1. Konflik yang sama sekali tidak memiliki dasar yang prinsipil, bentuk konflik ini berhubungan langsung dengan masalah praktis bukan masalah ideologis yang dilakukan baik oleh individu maupun golongan atau kelompok;

2. Konflik yang lebih menitikberatkan kepada perbedaan pandangan baik individual maupun kelompok yang menyangkut dengan masalah partai politik atau yang berhubungan dengan kepentingan partai politik;

3. Konflik yang lebih menitikberatkan kepada permasalahan perbedaan ideologi, masing-masing memerjuangkan ideologi partainya yang semuanya merasa benar.

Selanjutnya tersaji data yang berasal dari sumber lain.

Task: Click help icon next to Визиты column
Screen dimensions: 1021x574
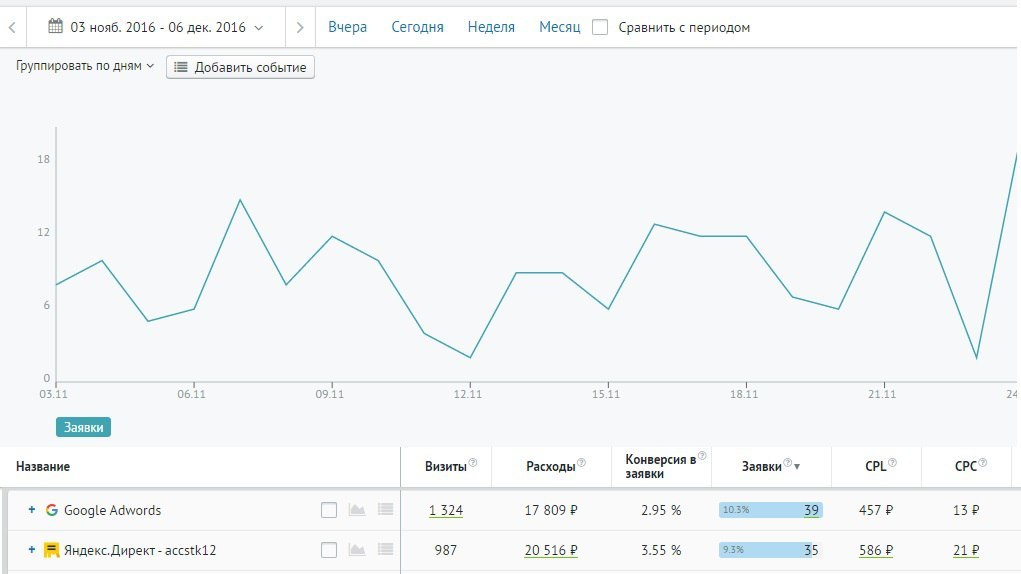Action: point(473,463)
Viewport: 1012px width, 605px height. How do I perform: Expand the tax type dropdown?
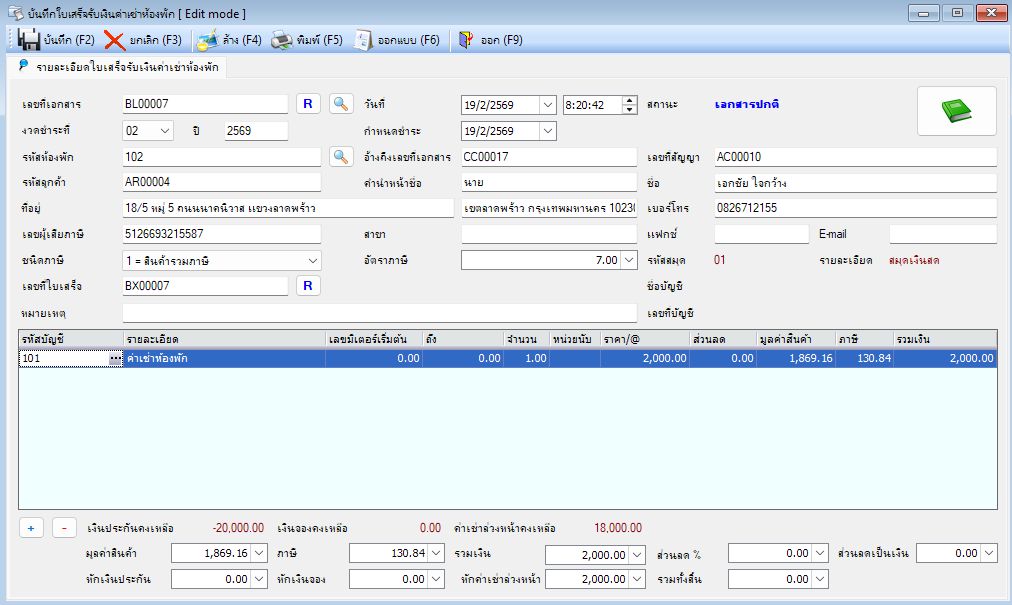(313, 261)
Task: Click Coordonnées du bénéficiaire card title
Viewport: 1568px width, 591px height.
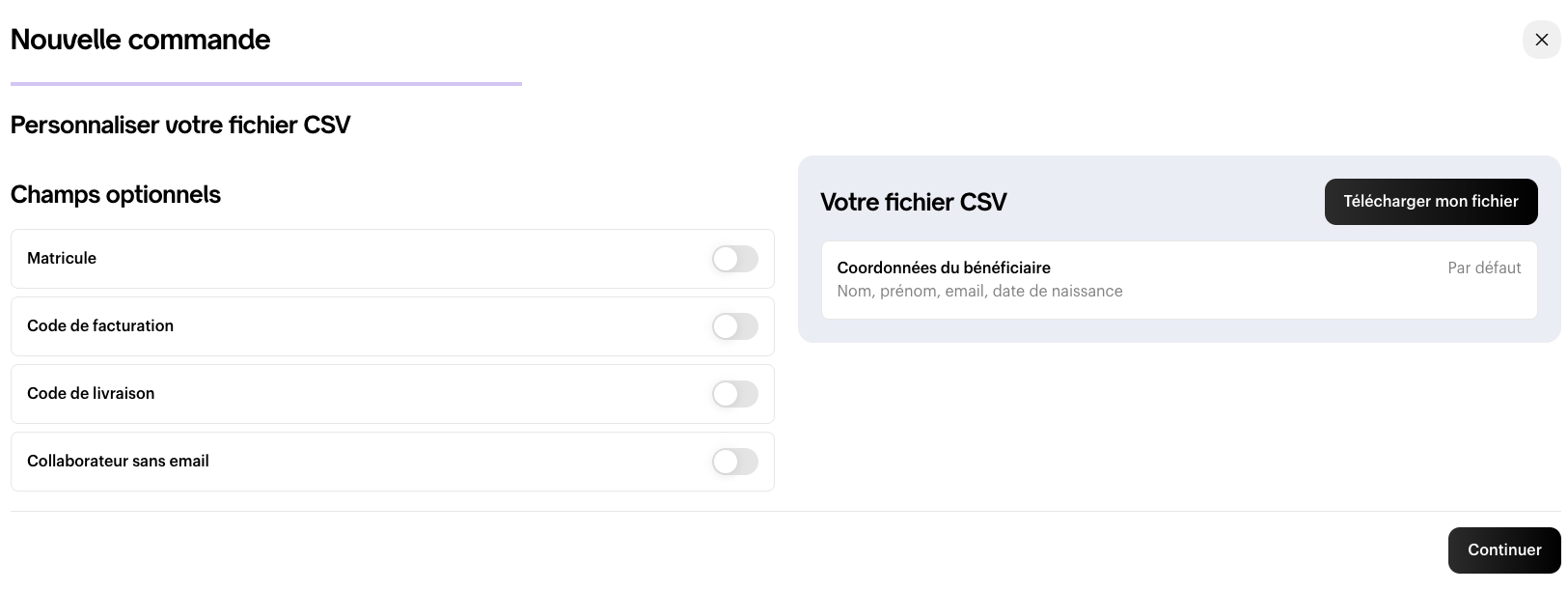Action: click(x=944, y=267)
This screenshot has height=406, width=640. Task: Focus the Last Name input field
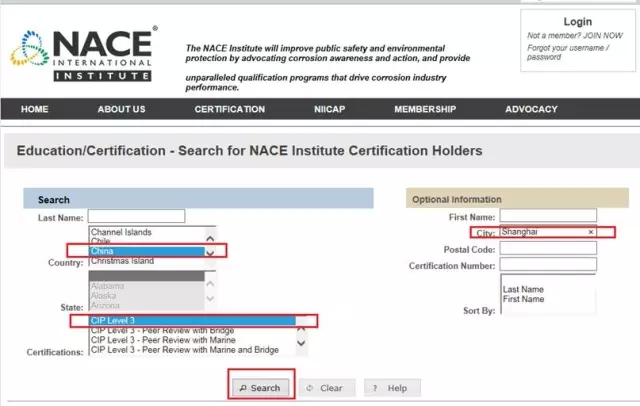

Menurut Coser (2009: 54), terdapat dua bentuk dasar konflik, yaitu konflik realistis dan konflik non realistis. Konflik realistis adalah konflik yang memunyai sumber konkrit atau material, seperti perebutan wilayah atau


(48)

kekuasaan, konflik ini bisa di atasi kalau diperoleh dengan cara merebut tanpa perkelahian atau pertikaian. Konflik non ralistis adalah konflik yang didorong oleh keinginan yang tidak rasional dan cenderung bersifat ideologis, seperti konflik agama, dan organisasi-organisasi masyarakat.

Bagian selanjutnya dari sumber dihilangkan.